3.可以看到,上面的質押是通過Sentiment開設的賬戶進行的,之後攻擊合約以合約身份向Balancer提供大量流動性,一共花費了606個WBTC,10000個WETH和18,000,000個USDC。
4.緊接著攻擊者調用Balancer: Vault.exitPool()函數取回流動性,這個過程中Balancer: Vault會向攻擊者轉賬從而調用攻擊者預先構造好的fallback函數。
5.在fallback函數中,攻擊者調用了Sentiment項目的borrow進行借貸。按照借貸的邏輯,借款需要檢查借款人的質押,而Sentiment確實通過RiskEngine.isAccountHealthy()進行了檢查。
6.這裡的檢查是通過WeightedBalancerLPOracle.getPrice()函數獲取抵押物價格,而該函數依賴Balancer: Vault.getPoolTokens()返回的數據。由於這時攻擊者退出流動性的操作還沒有完成,這裡返回的數據是包含了攻擊者流動性的舊數據。

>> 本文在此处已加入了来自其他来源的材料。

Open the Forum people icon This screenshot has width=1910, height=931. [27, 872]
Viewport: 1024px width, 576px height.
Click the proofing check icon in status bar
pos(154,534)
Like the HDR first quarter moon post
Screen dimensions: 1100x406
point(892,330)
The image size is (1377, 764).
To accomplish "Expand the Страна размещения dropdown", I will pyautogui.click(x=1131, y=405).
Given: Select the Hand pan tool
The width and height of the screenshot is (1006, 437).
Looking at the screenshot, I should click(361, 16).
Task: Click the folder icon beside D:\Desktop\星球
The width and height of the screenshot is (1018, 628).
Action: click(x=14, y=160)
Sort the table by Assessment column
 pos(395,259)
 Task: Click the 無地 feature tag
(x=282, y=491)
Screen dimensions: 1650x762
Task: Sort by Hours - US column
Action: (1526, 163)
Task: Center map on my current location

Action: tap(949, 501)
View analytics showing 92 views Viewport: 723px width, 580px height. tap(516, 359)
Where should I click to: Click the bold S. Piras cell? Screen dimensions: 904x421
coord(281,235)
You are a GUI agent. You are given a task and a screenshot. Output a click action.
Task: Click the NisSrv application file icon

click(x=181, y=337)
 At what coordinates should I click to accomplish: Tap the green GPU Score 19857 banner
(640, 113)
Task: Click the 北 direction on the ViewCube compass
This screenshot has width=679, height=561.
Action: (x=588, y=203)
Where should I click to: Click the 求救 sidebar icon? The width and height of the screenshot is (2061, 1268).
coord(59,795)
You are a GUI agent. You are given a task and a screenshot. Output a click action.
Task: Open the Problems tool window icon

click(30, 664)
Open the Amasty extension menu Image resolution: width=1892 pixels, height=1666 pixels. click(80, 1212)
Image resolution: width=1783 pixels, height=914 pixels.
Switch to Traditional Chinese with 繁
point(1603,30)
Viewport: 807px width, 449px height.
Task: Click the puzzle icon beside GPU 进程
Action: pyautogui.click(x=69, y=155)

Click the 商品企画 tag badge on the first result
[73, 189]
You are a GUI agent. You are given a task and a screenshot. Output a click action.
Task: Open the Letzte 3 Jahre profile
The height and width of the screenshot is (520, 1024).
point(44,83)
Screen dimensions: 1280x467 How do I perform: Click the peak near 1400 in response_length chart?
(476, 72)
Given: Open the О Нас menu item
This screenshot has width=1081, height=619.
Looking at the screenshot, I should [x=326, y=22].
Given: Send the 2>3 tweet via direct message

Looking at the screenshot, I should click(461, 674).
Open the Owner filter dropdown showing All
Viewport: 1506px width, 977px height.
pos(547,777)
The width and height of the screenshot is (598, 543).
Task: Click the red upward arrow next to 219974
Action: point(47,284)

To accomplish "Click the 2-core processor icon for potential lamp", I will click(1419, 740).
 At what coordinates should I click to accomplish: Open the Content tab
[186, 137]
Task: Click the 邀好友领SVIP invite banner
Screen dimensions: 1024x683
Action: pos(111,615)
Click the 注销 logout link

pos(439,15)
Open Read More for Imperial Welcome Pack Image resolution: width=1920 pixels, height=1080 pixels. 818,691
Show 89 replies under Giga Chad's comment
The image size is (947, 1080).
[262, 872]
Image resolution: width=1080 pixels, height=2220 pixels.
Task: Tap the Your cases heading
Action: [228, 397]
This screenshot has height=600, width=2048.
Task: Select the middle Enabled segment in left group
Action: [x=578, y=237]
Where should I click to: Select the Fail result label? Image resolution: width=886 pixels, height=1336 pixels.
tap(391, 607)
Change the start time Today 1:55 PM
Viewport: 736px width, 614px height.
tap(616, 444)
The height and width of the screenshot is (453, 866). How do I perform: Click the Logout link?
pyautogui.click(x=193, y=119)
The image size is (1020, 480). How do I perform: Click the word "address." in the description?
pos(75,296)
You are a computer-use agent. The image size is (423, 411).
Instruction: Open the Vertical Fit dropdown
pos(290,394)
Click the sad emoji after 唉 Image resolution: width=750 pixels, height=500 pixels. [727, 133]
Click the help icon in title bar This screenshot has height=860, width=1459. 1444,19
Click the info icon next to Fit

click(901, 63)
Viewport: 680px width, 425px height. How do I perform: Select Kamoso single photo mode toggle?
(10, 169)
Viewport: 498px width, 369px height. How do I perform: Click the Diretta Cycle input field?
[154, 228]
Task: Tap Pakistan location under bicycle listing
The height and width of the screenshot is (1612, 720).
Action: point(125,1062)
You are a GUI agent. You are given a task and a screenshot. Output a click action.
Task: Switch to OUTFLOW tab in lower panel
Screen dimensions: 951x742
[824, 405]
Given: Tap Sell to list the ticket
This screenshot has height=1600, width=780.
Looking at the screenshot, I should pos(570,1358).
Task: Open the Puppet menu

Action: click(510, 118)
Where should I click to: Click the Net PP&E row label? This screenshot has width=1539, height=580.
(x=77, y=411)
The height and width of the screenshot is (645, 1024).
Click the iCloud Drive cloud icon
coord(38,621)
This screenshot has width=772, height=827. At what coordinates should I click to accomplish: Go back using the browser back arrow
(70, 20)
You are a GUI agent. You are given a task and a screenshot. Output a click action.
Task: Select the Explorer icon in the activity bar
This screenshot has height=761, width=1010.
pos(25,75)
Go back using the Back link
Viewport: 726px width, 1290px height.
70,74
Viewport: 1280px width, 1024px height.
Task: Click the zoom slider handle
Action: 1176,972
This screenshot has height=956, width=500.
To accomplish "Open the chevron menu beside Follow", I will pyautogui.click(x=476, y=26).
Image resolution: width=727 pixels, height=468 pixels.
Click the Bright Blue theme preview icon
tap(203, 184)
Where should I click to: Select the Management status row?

7.這個舊數據導致了預言機的價格計算錯誤,WeightedBalancerLPOracle.getPrice()返回價格由正常的220132731298820699變成了3550073070005057760,提升了約16倍,使得攻擊者抵押的50WETH價值升高,從而能取出更多資產。
8.攻擊者通過多個borrow和exec,最終獲取了0.5個WBTC、30個WETH、538,399USDC和360,000USDT。然後通過跨鏈回到了攻擊者的以太坊地址,並全部換成了517個ETH,價值約1百萬美元。
漏洞分析
根據Beosin安全團隊的分析,本次攻擊主要利用了重入導致的價值計算錯誤。這一漏洞的主要原因是Sentiment項目未考慮到Balancer: Vault._joinOrExit()函數在流動性移除時,先轉移資產再更新池子餘額。導致在轉移ETH資產時,會觸發攻擊合約的fallback調用,此時攻擊合約借款,Sentiment採用未更新的Balancer的數據計算價格,導致比質押更多的資產被借出。
Sentiment的價格計算函數:
Balancer項目的流動性添加與移除函數:
資金追踪
Beosin Trace追踪發現,被盜資金為517個ETH,經項目方與黑客協商,其中51ETH為賞金已被黑客轉移到Tornado.Cash,其餘資金已歸還項目方。
總結
針對本次事件,Beosin安全團隊建議:
1.在合約開發時,採用檢查-影響-交互模式。並且在多個合約相互依賴時需要更加註意合約之間的影響帶來的安全問題。
2.項目與其他項目有數據依賴時,需要謹慎考慮項目之間的結合是否會導致新的安全問題出現。盡量通過原始數據作為自己邏輯的參考,減少對其他項目運算結果的依賴。